** Start Source **

# Can You Help Me With This Watch Any Info Please



## woody77 (Jun 19, 2011)

hi got this watch a few days ago from a shop that sell sells bits a bobs .nice size for a old watch 40mm keeps time,but has a lot of ware but i like that on some of my old watches .if you know ware it was made or how old please let me know i have had a good look but no joy .i think its 17 jewes but not sure .may be 50s?.


----------



## pugster (Nov 22, 2004)

movment is a felsa 399 , 15 jewels

, 1950's

Features

manual wind

sub second

Data

13''', Dm= 29.0mm

H= 3.8mm

15 jewels

f = 18000 A/h

power reserve 45h

Balance staff U864 / U2449

balance with/without screws

Stem W890

taken from ranfft


----------



## Roamer Man (May 25, 2011)

** End Source **
** Start Extracted entries **

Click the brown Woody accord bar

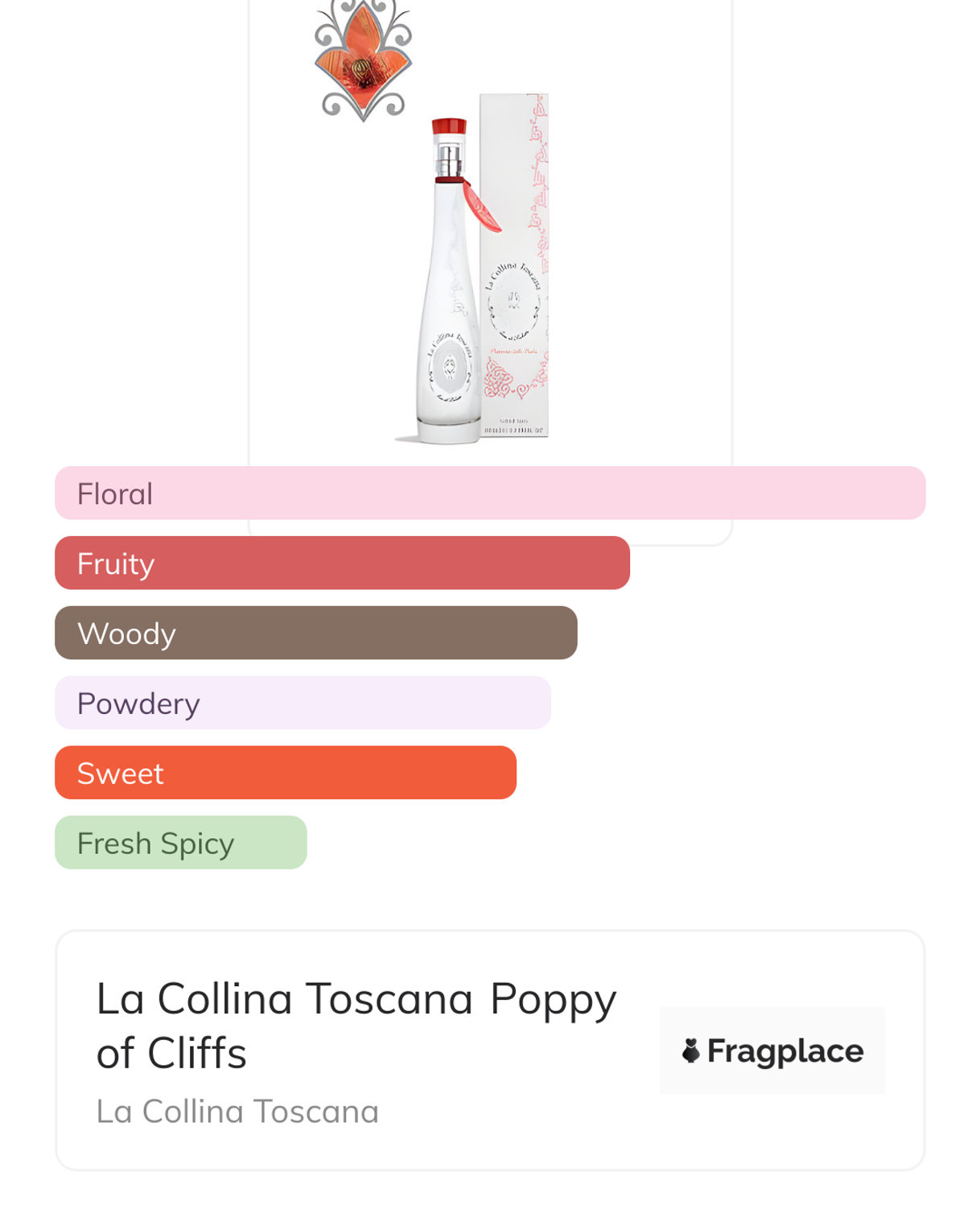tap(315, 633)
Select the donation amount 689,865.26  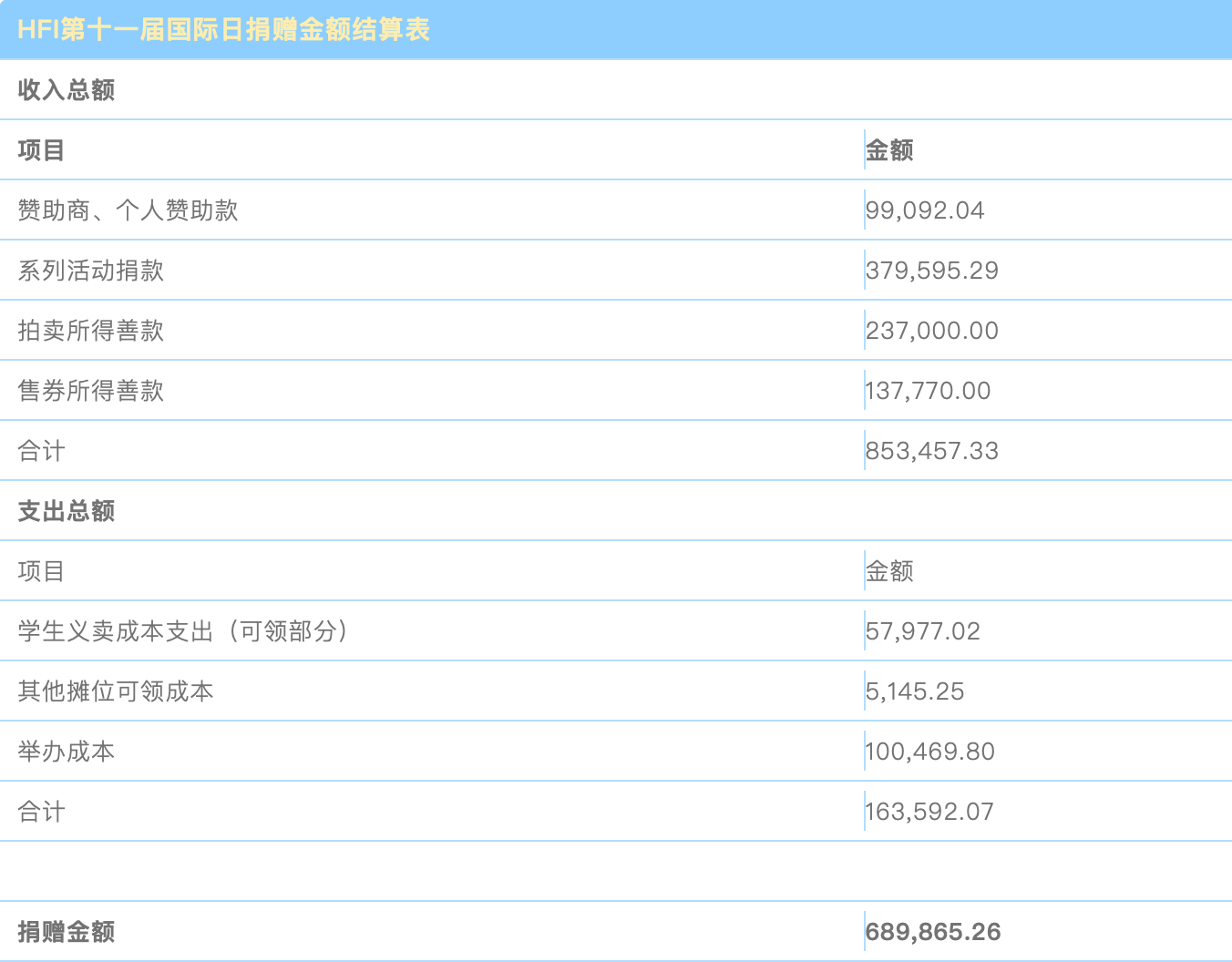933,932
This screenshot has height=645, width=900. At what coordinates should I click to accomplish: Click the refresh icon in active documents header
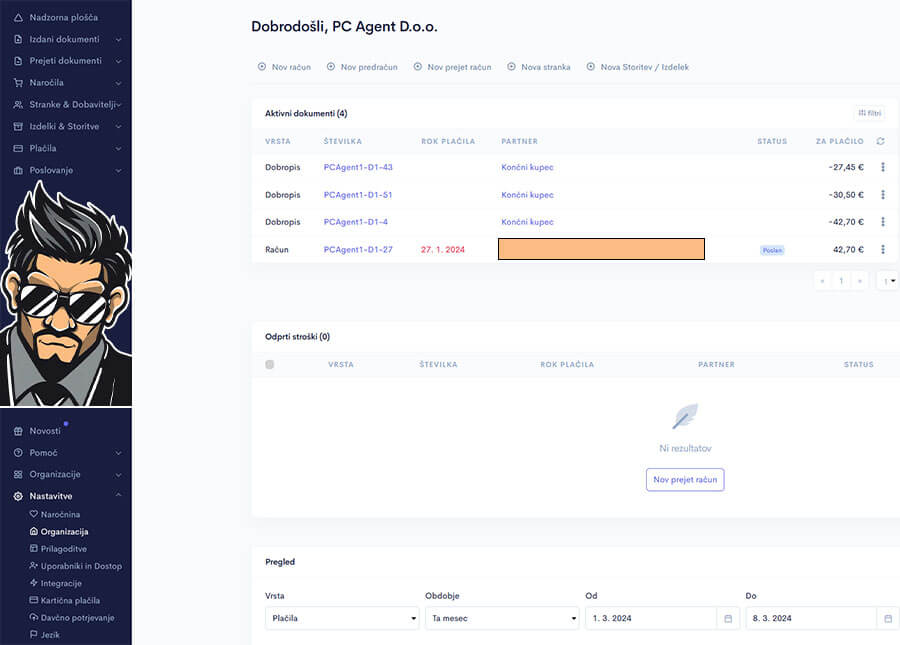click(880, 141)
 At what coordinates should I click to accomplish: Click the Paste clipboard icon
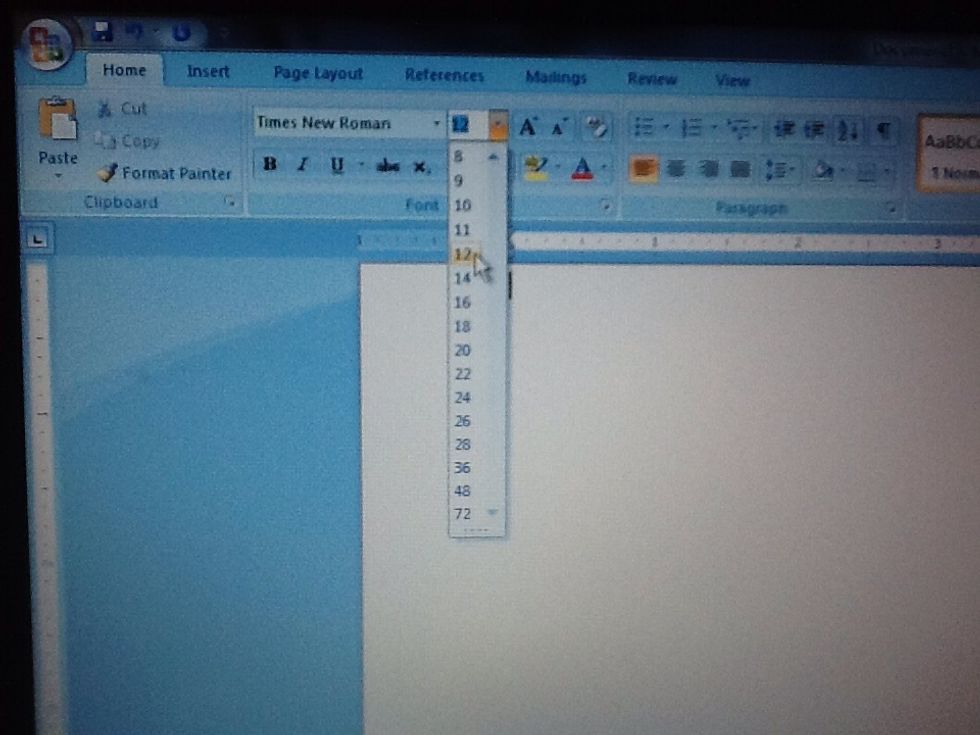pos(58,120)
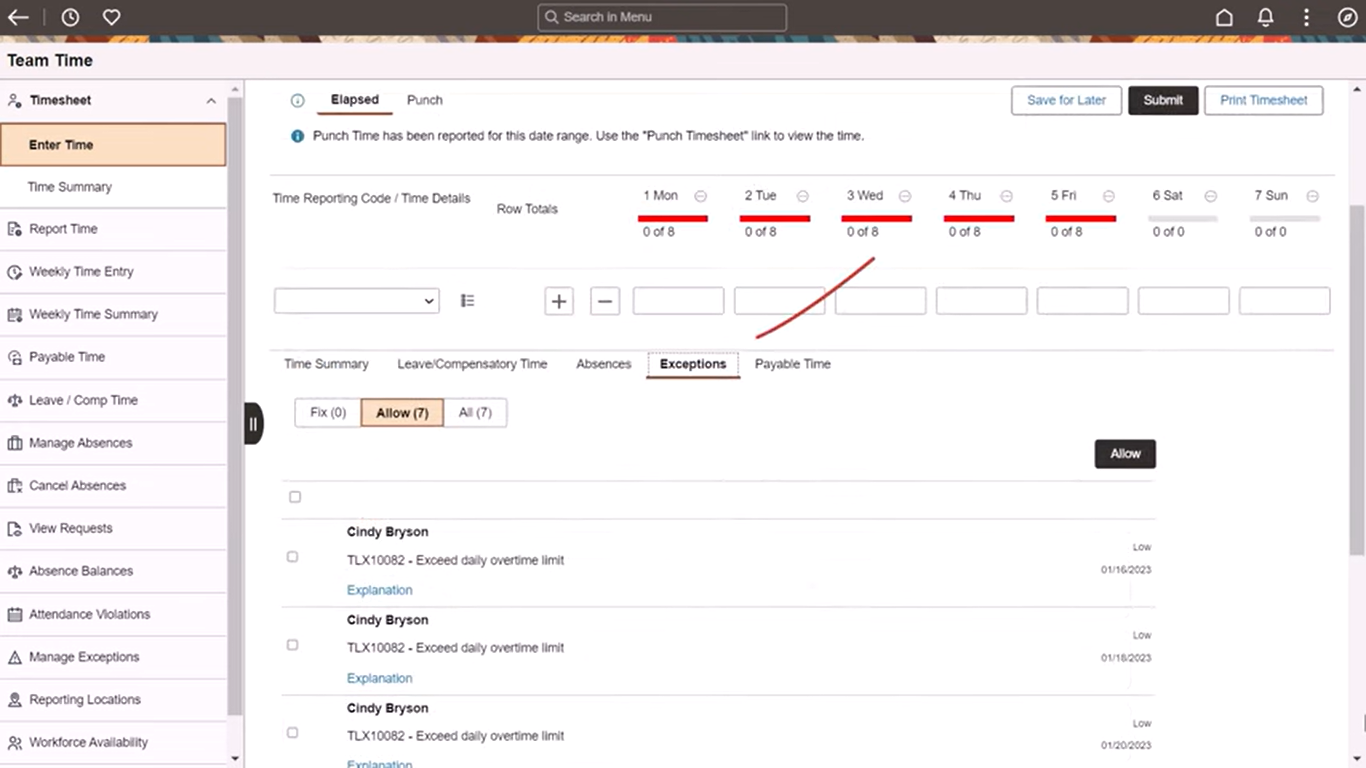Remove a timesheet row with the minus icon
This screenshot has height=768, width=1366.
[x=604, y=300]
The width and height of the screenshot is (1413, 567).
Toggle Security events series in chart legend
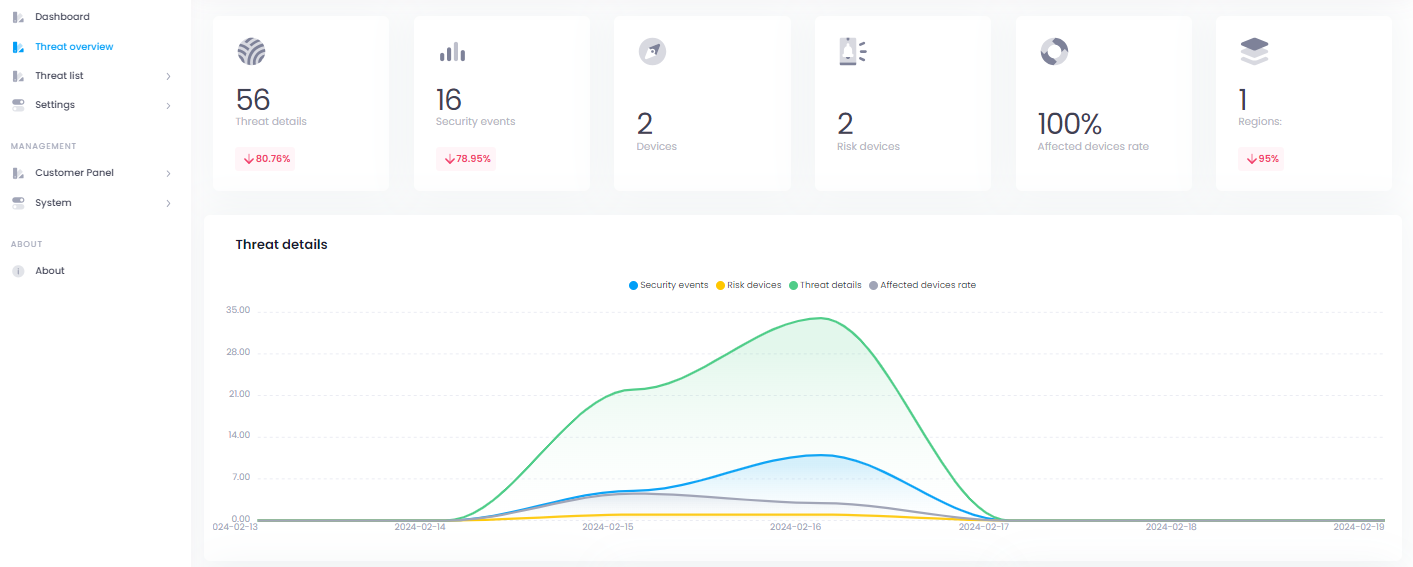668,285
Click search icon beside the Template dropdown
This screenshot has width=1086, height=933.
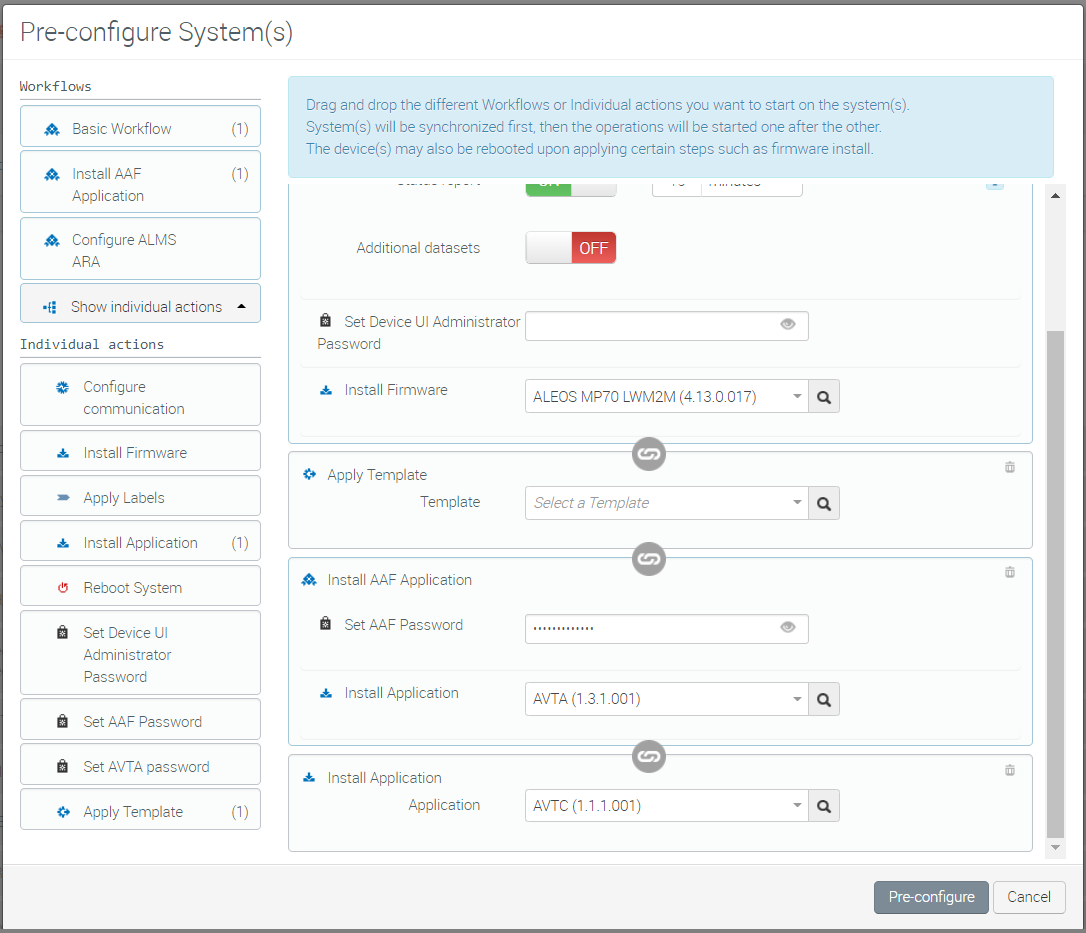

** End Extracted entries **

*List of tasks*.
(A) How would you put the line "movment is a felsa 399 , 15 jewels" from the watch thread into Spanish?
(B) Can you return the item-finding entries exactly, from the line with "This screenshot has height=645, width=900." through the end of those entries, with the pictures left out?

*Answers for this exercise*.
(A) El movimiento es un Felsa 399, de 15 rubíes.

(B)
This screenshot has height=645, width=900. At what coordinates should I click to accomplish: Click the refresh icon in active documents header
click(880, 141)
 At what coordinates should I click to accomplish: Click the Paste clipboard icon
pos(58,120)
Remove a timesheet row with the minus icon
This screenshot has height=768, width=1366.
[x=604, y=300]
The width and height of the screenshot is (1413, 567).
Toggle Security events series in chart legend
668,285
Click search icon beside the Template dropdown
This screenshot has width=1086, height=933.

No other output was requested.